• Information supplied
----

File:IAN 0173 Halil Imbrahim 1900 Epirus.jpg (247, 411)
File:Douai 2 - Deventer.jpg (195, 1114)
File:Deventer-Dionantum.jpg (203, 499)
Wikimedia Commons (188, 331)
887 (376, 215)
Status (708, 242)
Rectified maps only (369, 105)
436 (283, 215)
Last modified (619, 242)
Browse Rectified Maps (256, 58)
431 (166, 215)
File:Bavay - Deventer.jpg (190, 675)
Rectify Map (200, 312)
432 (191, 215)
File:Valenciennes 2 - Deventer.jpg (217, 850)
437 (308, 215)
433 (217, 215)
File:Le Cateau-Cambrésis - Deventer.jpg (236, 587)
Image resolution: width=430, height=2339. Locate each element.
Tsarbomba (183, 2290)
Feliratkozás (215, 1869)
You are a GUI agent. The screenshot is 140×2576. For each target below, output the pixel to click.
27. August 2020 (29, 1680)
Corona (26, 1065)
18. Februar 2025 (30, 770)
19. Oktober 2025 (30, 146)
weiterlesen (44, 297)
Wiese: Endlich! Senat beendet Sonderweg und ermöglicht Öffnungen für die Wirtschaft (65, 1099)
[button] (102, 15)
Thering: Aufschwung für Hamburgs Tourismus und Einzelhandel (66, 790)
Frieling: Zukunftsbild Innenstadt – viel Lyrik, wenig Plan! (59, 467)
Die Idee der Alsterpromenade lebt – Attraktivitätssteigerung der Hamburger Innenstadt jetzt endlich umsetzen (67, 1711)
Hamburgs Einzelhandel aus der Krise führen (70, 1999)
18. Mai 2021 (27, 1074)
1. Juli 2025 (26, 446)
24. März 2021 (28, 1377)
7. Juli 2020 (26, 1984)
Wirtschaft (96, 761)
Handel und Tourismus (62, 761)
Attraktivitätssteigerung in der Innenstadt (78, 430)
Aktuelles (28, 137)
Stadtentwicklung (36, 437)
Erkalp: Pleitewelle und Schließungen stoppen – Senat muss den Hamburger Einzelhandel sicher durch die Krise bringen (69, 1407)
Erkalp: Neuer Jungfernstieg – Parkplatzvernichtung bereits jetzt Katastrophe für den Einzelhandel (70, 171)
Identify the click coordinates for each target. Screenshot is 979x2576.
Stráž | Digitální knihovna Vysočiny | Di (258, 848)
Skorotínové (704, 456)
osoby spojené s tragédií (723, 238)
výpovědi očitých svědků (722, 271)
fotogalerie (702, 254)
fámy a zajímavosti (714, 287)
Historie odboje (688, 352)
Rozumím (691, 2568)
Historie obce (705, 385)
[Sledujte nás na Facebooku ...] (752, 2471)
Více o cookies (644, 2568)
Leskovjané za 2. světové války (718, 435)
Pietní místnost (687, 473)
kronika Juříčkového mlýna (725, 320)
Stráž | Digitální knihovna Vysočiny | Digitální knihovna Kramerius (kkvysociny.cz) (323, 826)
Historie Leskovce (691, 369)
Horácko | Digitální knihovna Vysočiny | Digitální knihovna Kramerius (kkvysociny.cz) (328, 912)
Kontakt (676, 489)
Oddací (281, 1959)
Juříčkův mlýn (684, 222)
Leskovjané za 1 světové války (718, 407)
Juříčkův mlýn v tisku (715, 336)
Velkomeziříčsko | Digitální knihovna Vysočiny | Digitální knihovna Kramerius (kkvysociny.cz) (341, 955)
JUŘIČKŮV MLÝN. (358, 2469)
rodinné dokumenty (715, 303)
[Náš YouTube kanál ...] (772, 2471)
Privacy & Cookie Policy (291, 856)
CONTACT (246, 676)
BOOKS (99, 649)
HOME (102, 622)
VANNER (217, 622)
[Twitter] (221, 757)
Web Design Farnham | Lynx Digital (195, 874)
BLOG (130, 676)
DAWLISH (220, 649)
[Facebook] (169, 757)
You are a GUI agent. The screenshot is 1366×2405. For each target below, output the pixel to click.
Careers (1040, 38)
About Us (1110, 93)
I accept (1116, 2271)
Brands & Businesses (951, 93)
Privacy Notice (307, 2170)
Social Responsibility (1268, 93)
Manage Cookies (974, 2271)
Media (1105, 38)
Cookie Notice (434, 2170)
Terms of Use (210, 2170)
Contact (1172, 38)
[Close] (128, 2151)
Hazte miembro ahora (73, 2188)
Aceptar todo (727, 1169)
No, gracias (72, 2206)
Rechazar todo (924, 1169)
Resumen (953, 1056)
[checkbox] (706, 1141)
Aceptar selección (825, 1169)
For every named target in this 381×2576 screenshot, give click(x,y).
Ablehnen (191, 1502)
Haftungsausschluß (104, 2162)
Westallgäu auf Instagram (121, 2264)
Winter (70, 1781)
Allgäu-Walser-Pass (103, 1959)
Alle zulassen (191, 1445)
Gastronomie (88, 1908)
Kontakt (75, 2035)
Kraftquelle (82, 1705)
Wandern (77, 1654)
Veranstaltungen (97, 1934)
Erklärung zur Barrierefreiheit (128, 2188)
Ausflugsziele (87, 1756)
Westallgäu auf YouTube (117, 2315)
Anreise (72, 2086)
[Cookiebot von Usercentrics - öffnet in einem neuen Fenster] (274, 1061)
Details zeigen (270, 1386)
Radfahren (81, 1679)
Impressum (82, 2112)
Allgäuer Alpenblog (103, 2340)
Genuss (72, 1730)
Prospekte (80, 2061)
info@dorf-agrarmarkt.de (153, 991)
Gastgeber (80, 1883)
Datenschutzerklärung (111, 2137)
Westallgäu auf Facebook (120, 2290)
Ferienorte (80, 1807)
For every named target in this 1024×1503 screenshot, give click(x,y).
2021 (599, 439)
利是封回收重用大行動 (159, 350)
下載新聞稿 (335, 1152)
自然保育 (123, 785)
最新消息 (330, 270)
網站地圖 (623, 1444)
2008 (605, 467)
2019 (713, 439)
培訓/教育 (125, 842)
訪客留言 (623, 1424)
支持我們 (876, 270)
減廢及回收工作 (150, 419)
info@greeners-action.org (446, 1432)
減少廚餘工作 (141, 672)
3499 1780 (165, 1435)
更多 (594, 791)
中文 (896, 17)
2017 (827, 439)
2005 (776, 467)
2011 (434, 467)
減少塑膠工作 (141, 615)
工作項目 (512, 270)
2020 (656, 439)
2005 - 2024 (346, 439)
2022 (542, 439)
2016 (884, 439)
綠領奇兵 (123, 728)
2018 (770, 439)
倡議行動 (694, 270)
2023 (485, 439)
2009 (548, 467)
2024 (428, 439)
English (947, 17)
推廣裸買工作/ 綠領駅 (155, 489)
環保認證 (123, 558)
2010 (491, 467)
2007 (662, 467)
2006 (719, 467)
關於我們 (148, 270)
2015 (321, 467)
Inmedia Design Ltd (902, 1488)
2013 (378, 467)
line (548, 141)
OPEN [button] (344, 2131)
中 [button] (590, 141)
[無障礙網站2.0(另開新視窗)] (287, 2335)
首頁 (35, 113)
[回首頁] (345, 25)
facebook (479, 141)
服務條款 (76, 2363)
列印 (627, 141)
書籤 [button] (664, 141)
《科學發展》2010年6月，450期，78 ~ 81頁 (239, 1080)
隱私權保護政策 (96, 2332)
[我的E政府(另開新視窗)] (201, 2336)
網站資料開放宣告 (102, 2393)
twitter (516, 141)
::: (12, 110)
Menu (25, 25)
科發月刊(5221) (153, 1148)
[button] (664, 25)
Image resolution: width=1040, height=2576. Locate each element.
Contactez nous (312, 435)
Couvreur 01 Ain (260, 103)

----

• Your goal
Return a faithful copy of all the records above.

• Task response
File:IAN 0173 Halil Imbrahim 1900 Epirus.jpg (247, 411)
File:Douai 2 - Deventer.jpg (195, 1114)
File:Deventer-Dionantum.jpg (203, 499)
Wikimedia Commons (188, 331)
887 (376, 215)
Status (708, 242)
Rectified maps only (369, 105)
436 (283, 215)
Last modified (619, 242)
Browse Rectified Maps (256, 58)
431 (166, 215)
File:Bavay - Deventer.jpg (190, 675)
Rectify Map (200, 312)
432 (191, 215)
File:Valenciennes 2 - Deventer.jpg (217, 850)
437 (308, 215)
433 (217, 215)
File:Le Cateau-Cambrésis - Deventer.jpg (236, 587)
Image resolution: width=430, height=2339. Locate each element.
Tsarbomba (183, 2290)
Feliratkozás (215, 1869)
You are a GUI agent. The screenshot is 140×2576. For each target below, output the pixel to click.
27. August 2020 (29, 1680)
Corona (26, 1065)
18. Februar 2025 (30, 770)
19. Oktober 2025 (30, 146)
weiterlesen (44, 297)
Wiese: Endlich! Senat beendet Sonderweg und ermöglicht Öffnungen für die Wirtschaft (65, 1099)
[button] (102, 15)
Thering: Aufschwung für Hamburgs Tourismus und Einzelhandel (66, 790)
Frieling: Zukunftsbild Innenstadt – viel Lyrik, wenig Plan! (59, 467)
Die Idee der Alsterpromenade lebt – Attraktivitätssteigerung der Hamburger Innenstadt jetzt endlich umsetzen (67, 1711)
Hamburgs Einzelhandel aus der Krise führen (70, 1999)
18. Mai 2021 (27, 1074)
1. Juli 2025 (26, 446)
24. März 2021 (28, 1377)
7. Juli 2020 (26, 1984)
Wirtschaft (96, 761)
Handel und Tourismus (62, 761)
Attraktivitätssteigerung in der Innenstadt (78, 430)
Aktuelles (28, 137)
Stadtentwicklung (36, 437)
Erkalp: Pleitewelle und Schließungen stoppen – Senat muss den Hamburger Einzelhandel sicher durch die Krise bringen (69, 1407)
Erkalp: Neuer Jungfernstieg – Parkplatzvernichtung bereits jetzt Katastrophe für den Einzelhandel (70, 171)
Identify the click coordinates for each target. Screenshot is 979x2576.
Stráž | Digitální knihovna Vysočiny | Di (258, 848)
Skorotínové (704, 456)
osoby spojené s tragédií (723, 238)
výpovědi očitých svědků (722, 271)
fotogalerie (702, 254)
fámy a zajímavosti (714, 287)
Historie odboje (688, 352)
Rozumím (691, 2568)
Historie obce (705, 385)
[Sledujte nás na Facebooku ...] (752, 2471)
Více o cookies (644, 2568)
Leskovjané za 2. světové války (718, 435)
Pietní místnost (687, 473)
kronika Juříčkového mlýna (725, 320)
Stráž | Digitální knihovna Vysočiny | Digitální knihovna Kramerius (kkvysociny.cz) (323, 826)
Historie Leskovce (691, 369)
Horácko | Digitální knihovna Vysočiny | Digitální knihovna Kramerius (kkvysociny.cz) (328, 912)
Kontakt (676, 489)
Oddací (281, 1959)
Juříčkův mlýn (684, 222)
Leskovjané za 1 světové války (718, 407)
Juříčkův mlýn v tisku (715, 336)
Velkomeziříčsko | Digitální knihovna Vysočiny | Digitální knihovna Kramerius (kkvysociny.cz) (341, 955)
JUŘIČKŮV MLÝN. (358, 2469)
rodinné dokumenty (715, 303)
[Náš YouTube kanál ...] (772, 2471)
Privacy & Cookie Policy (291, 856)
CONTACT (246, 676)
BOOKS (99, 649)
HOME (102, 622)
VANNER (217, 622)
[Twitter] (221, 757)
Web Design Farnham | Lynx Digital (195, 874)
BLOG (130, 676)
DAWLISH (220, 649)
[Facebook] (169, 757)
You are a GUI agent. The screenshot is 1366×2405. For each target below, output the pixel to click.
Careers (1040, 38)
About Us (1110, 93)
I accept (1116, 2271)
Brands & Businesses (951, 93)
Privacy Notice (307, 2170)
Social Responsibility (1268, 93)
Manage Cookies (974, 2271)
Media (1105, 38)
Cookie Notice (434, 2170)
Terms of Use (210, 2170)
Contact (1172, 38)
[Close] (128, 2151)
Hazte miembro ahora (73, 2188)
Aceptar todo (727, 1169)
No, gracias (72, 2206)
Rechazar todo (924, 1169)
Resumen (953, 1056)
[checkbox] (706, 1141)
Aceptar selección (825, 1169)
For every named target in this 381×2576 screenshot, give click(x,y).
Ablehnen (191, 1502)
Haftungsausschluß (104, 2162)
Westallgäu auf Instagram (121, 2264)
Winter (70, 1781)
Allgäu-Walser-Pass (103, 1959)
Alle zulassen (191, 1445)
Gastronomie (88, 1908)
Kontakt (75, 2035)
Kraftquelle (82, 1705)
Wandern (77, 1654)
Veranstaltungen (97, 1934)
Erklärung zur Barrierefreiheit (128, 2188)
Ausflugsziele (87, 1756)
Westallgäu auf YouTube (117, 2315)
Anreise (72, 2086)
[Cookiebot von Usercentrics - öffnet in einem neuen Fenster] (274, 1061)
Details zeigen (270, 1386)
Radfahren (81, 1679)
Impressum (82, 2112)
Allgäuer Alpenblog (103, 2340)
Genuss (72, 1730)
Prospekte (80, 2061)
info@dorf-agrarmarkt.de (153, 991)
Gastgeber (80, 1883)
Datenschutzerklärung (111, 2137)
Westallgäu auf Facebook (120, 2290)
Ferienorte (80, 1807)
For every named target in this 1024×1503 screenshot, give click(x,y).
2021 (599, 439)
利是封回收重用大行動 (159, 350)
下載新聞稿 (335, 1152)
自然保育 (123, 785)
最新消息 (330, 270)
網站地圖 (623, 1444)
2008 (605, 467)
2019 (713, 439)
培訓/教育 (125, 842)
訪客留言 (623, 1424)
支持我們 (876, 270)
減廢及回收工作 (150, 419)
info@greeners-action.org (446, 1432)
減少廚餘工作 (141, 672)
3499 1780 (165, 1435)
更多 (594, 791)
中文 (896, 17)
2017 (827, 439)
2005 (776, 467)
2011 (434, 467)
減少塑膠工作 (141, 615)
工作項目 (512, 270)
2020 (656, 439)
2005 - 2024 (346, 439)
2022 (542, 439)
2016 (884, 439)
綠領奇兵 (123, 728)
2018 (770, 439)
倡議行動 (694, 270)
2023 (485, 439)
2009 (548, 467)
2024 (428, 439)
English (947, 17)
推廣裸買工作/ 綠領駅 (155, 489)
環保認證 (123, 558)
2010 (491, 467)
2007 (662, 467)
2006 (719, 467)
關於我們 (148, 270)
2015 (321, 467)
Inmedia Design Ltd (902, 1488)
2013 (378, 467)
line (548, 141)
OPEN [button] (344, 2131)
中 [button] (590, 141)
[無障礙網站2.0(另開新視窗)] (287, 2335)
首頁 (35, 113)
[回首頁] (345, 25)
facebook (479, 141)
服務條款 (76, 2363)
列印 (627, 141)
書籤 [button] (664, 141)
《科學發展》2010年6月，450期，78 ~ 81頁 (239, 1080)
隱私權保護政策 (96, 2332)
[我的E政府(另開新視窗)] (201, 2336)
網站資料開放宣告 (102, 2393)
twitter (516, 141)
::: (12, 110)
Menu (25, 25)
科發月刊(5221) (153, 1148)
[button] (664, 25)
Image resolution: width=1040, height=2576. Locate each element.
Contactez nous (312, 435)
Couvreur 01 Ain (260, 103)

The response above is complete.